• _Provided records_
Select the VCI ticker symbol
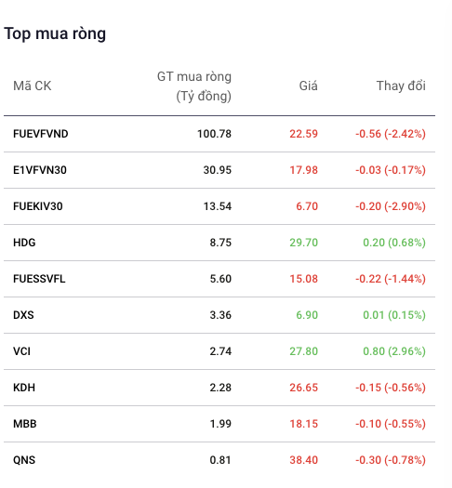This screenshot has width=452, height=488. 21,351
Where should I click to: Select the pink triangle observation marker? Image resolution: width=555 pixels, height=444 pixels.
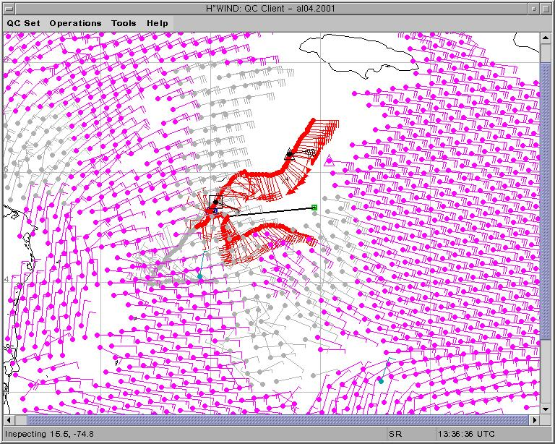click(330, 160)
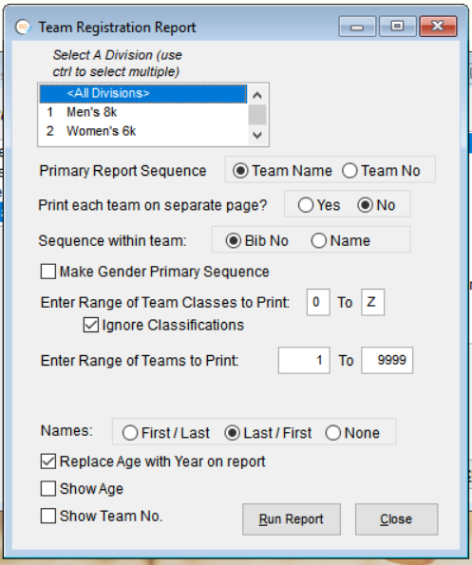Minimize the Team Registration Report window
The width and height of the screenshot is (472, 565).
(357, 27)
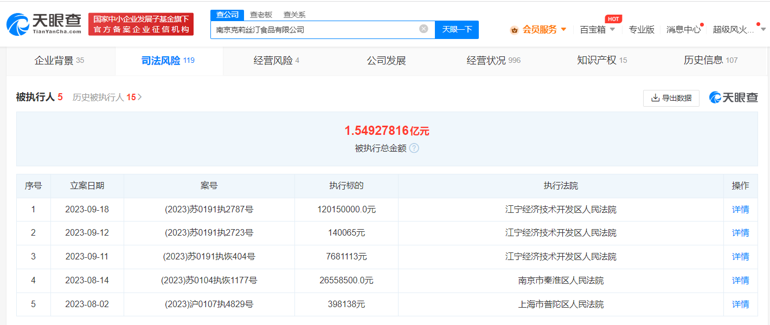View 详情 for the 上海市普陀区人民法院 row
Screen dimensions: 770x325
click(740, 304)
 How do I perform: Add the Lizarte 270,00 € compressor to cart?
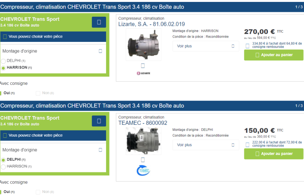tap(274, 55)
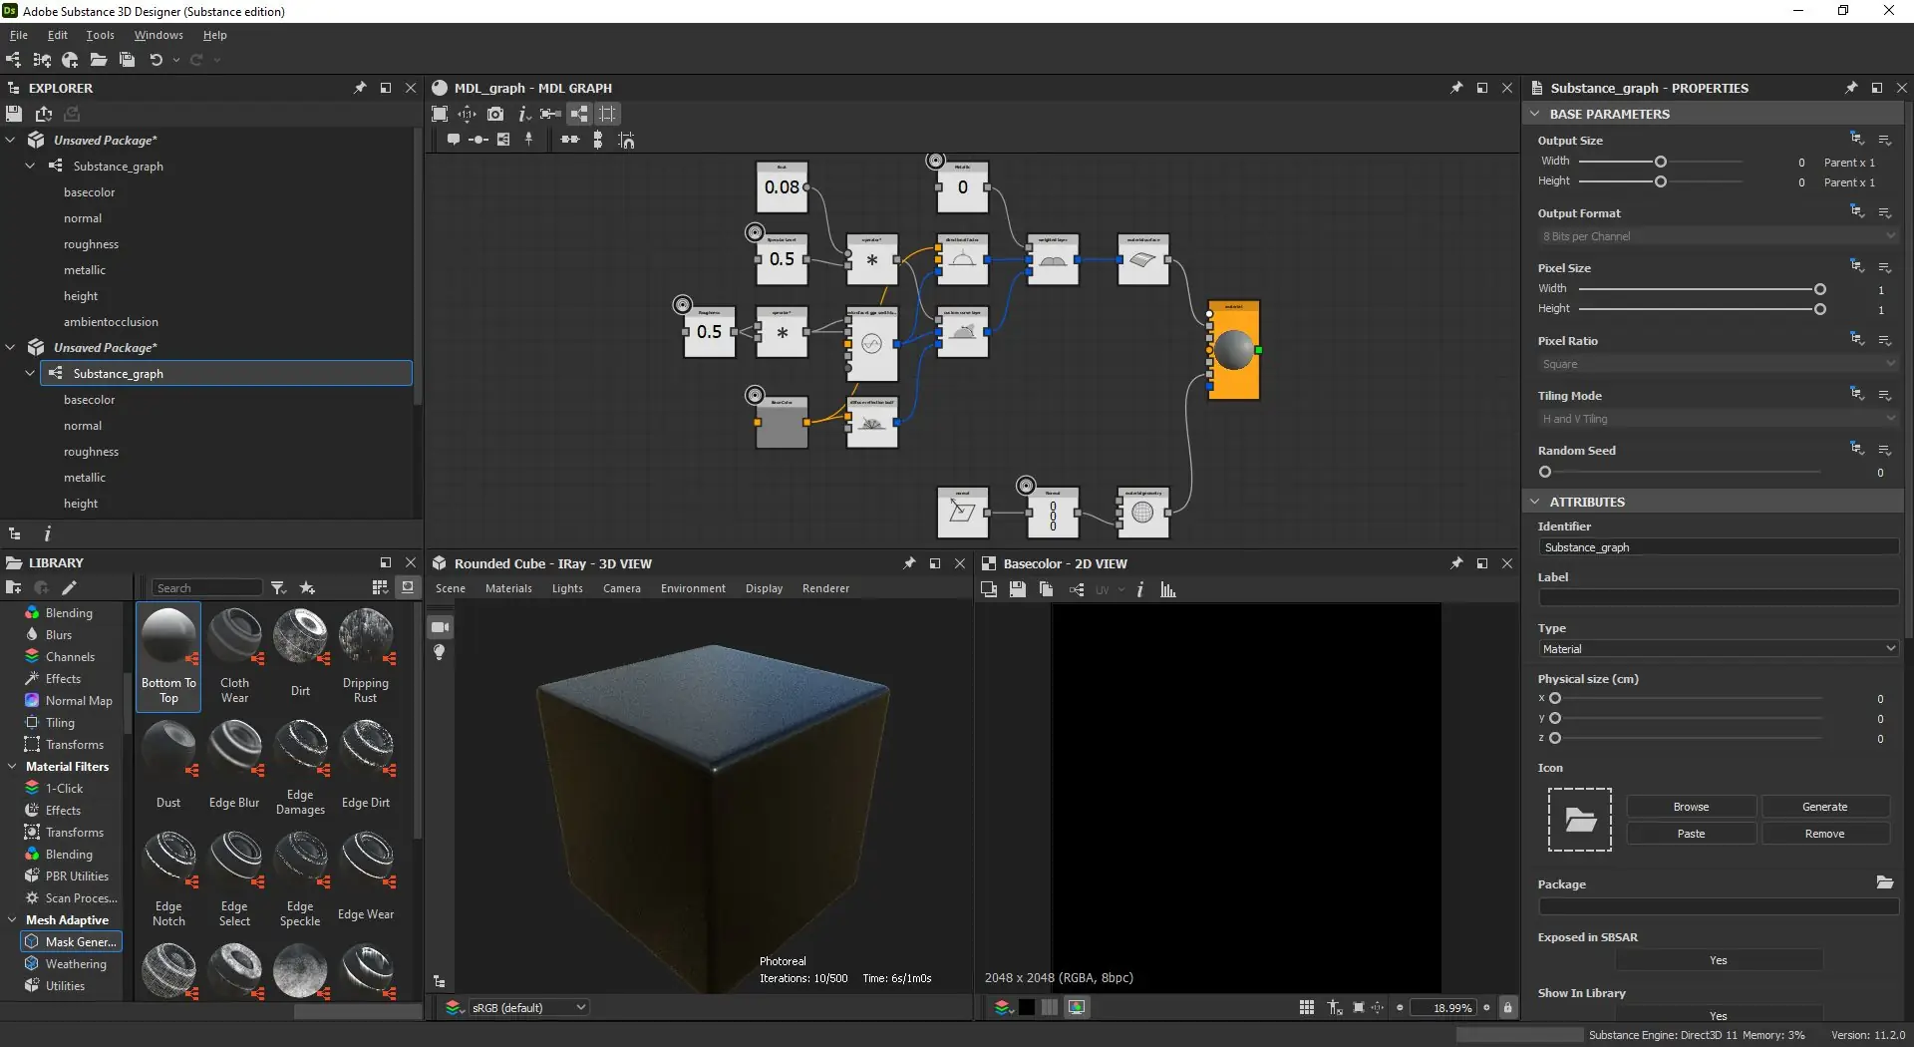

• _Your task_
Set the pictures aside and restate word for word only the lines from the line containing "How do I perform: Add" through the end of the entries above, both included.

• _Response to the task_
 How do I perform: Add the Lizarte 270,00 € compressor to cart?
tap(274, 55)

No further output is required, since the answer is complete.